Catholicism and Protestantism are such corrupt, impoverished traditions. We must found the new Wagnerian Christianity with _Parsifal _as the text governing all that is righteous.


----------



## science

My own favorite is Marie Keyrouz' "Chant Byzantin" album, beginning to end. If God puts me in charge of the music in heaven (or wherever I am), that will be on repeat for at least the first eleventy-nine trillion years. (Eternity is a long time, especially near the end. I believe credit for that gem goes to Vonnegut.)

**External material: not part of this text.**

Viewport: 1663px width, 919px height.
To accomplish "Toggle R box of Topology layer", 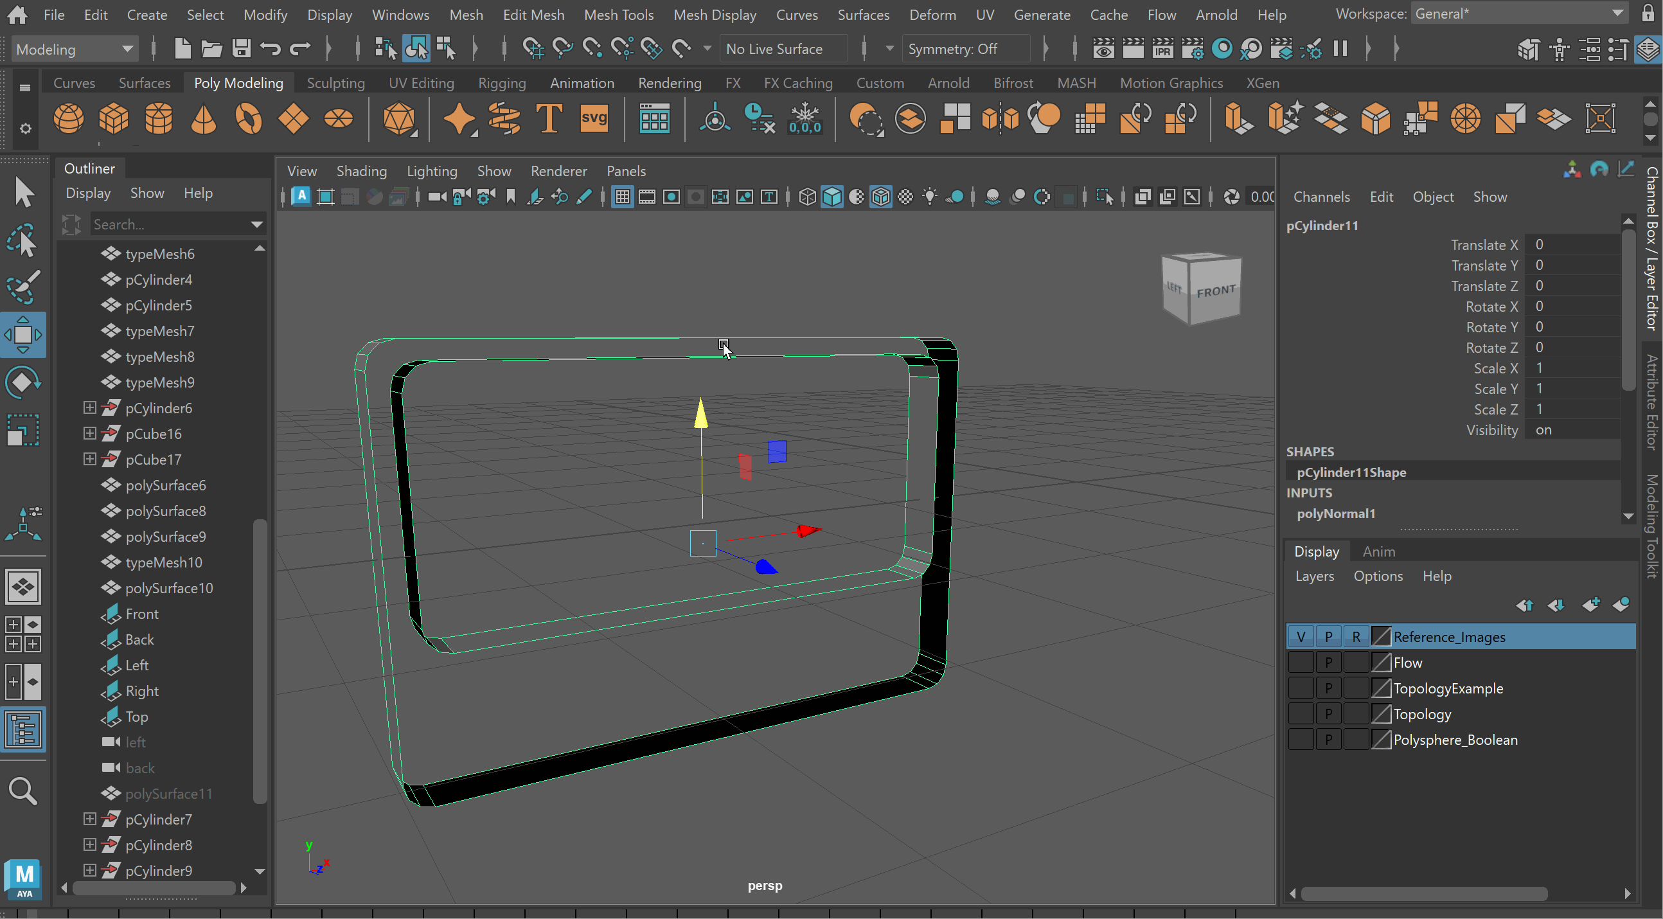I will (1356, 714).
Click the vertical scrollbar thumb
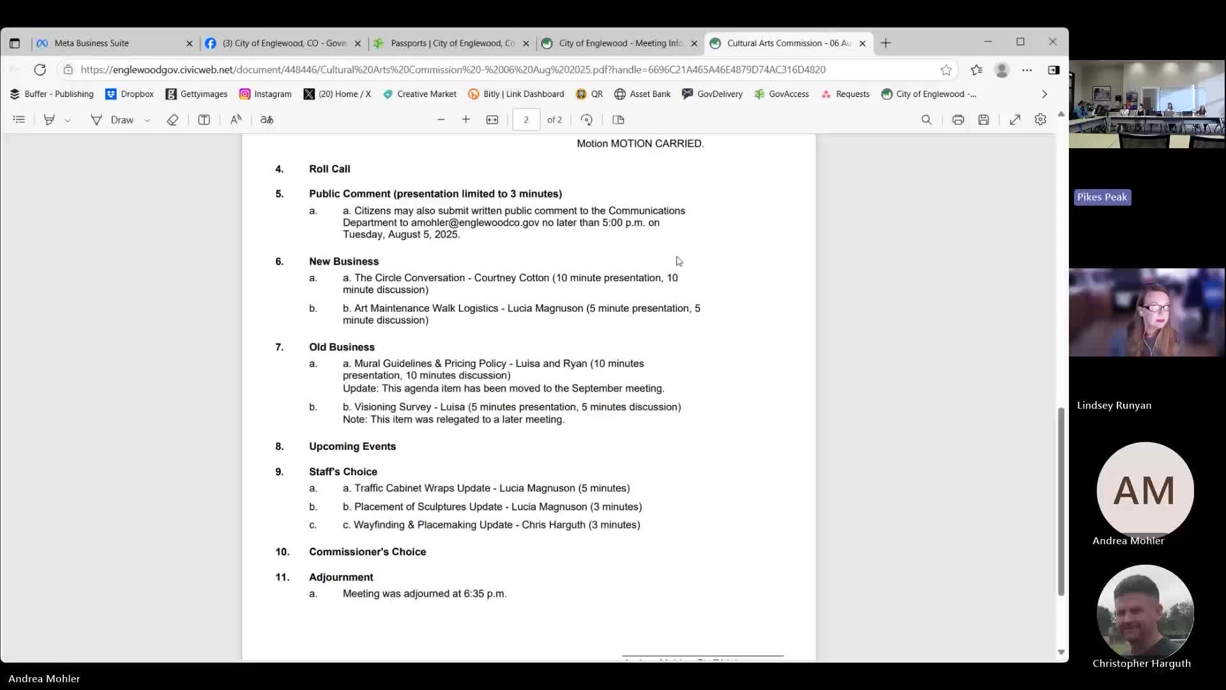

In the western tradition, my favorites include Bach's "Ich habe genug" cantata #82, Mozart's Requiem (especially the "Requiem"), Szymanowski's Stabat Mater, Brumel's "earthquake" mass, Tallis' Spem in Alium, Brahms' German Requiem (especially the "Denn alles Fleisch") and Allegri's Miserere. 

Right up there would be Pergolesi's Stabat Mater, Penderecki's St. Luke Passion, Zelenka's Missa Votiva, Bach's Mass, Victoria's Requiem, Buxtehude's Membra Jesu Nostri, Mozart's "Great" Mass, and Schutz' Christmas Story. Edit: And Gombert's Magnificats.


----------



## science

No one has heard of Jan Jirasek, but I have a recording of his "Missa Propria" on a CD titled "Renaissance of Humanity," and it is a favorite too.


----------



## ComposerOfAvantGarde

I love *Ligeti's* Reqiuem, but one non-*Ligeti* work that I hum along to is Bach's St. John Passion.


----------



## elgar's ghost

I like plenty of choral works but, apart from bits of liturgical text in Latin, I can never remember the words if they aren't sung in English. Therefore I can only hum the 'for all flesh it is as grass(?)' section from Brahms' German Requiem if I don't have the German text to hand.


----------



## crmoorhead

elgars ghost said:


> I like plenty of choral works but, apart from bits of liturgical text in Latin, I can never remember the words if they aren't sung in English. Therefore I can only hum the 'for all flesh it is as grass(?)' section from Brahms' German Requiem if I don't have the German text to hand.


I am learning more Latin simply from listening to the famous masses!  I am not Catholic, so the liturgy was entirely alien to me to begin with. Someday it will all sink in.


----------



## Jared

StlukesguildOhio said:


>


two very cute Magnificats indeed!


----------



## Jared

science said:


> In the western tradition, my favorites include Bach's "Ich habe genug" cantata #82, Mozart's Requiem (especially the "Requiem"), Szymanowski's Stabat Mater, Brumel's "earthquake" mass, Tallis' Spem in Alium, Brahms' German Requiem (especially the "Denn alles Fleisch") and Allegri's Miserere.
> 
> Right up there would be Pergolesi's Stabat Mater, Penderecki's St. Luke Passion, Zelenka's Missa Votiva, Bach's Mass, Victoria's Requiem, Buxtehude's Membra Jesu Nostri, Mozart's "Great" Mass, and Schutz' Christmas Story. Edit: And Gombert's Magnificats.


Science, you and I have such very similar tastes, I must admit I find it quite reassuring!


----------



## belfastboy




----------



## Kevin Pearson

crmoorhead said:


> I am learning more Latin simply from listening to the famous masses!  I am not Catholic, so the liturgy was entirely alien to me to begin with. Someday it will all sink in.


If that does happen you may find yourself a Catholic! lol

Kevin


----------



## Andreas

I have recently come across a magnificent 13-part canon by Robert Wylkynson from the early sixteenth century. It's called Jesus autem transiens / Credo in Deum. Marvellous piece. It's featured on a new Naxos release of music from the Eton Choirbook.

I also love the opening Kyrie eleison from Bach's B Minor Mass. Difficult to hum, of course, but I try. Also, the Totus Tuus by Górecki, spellbinding piece.


----------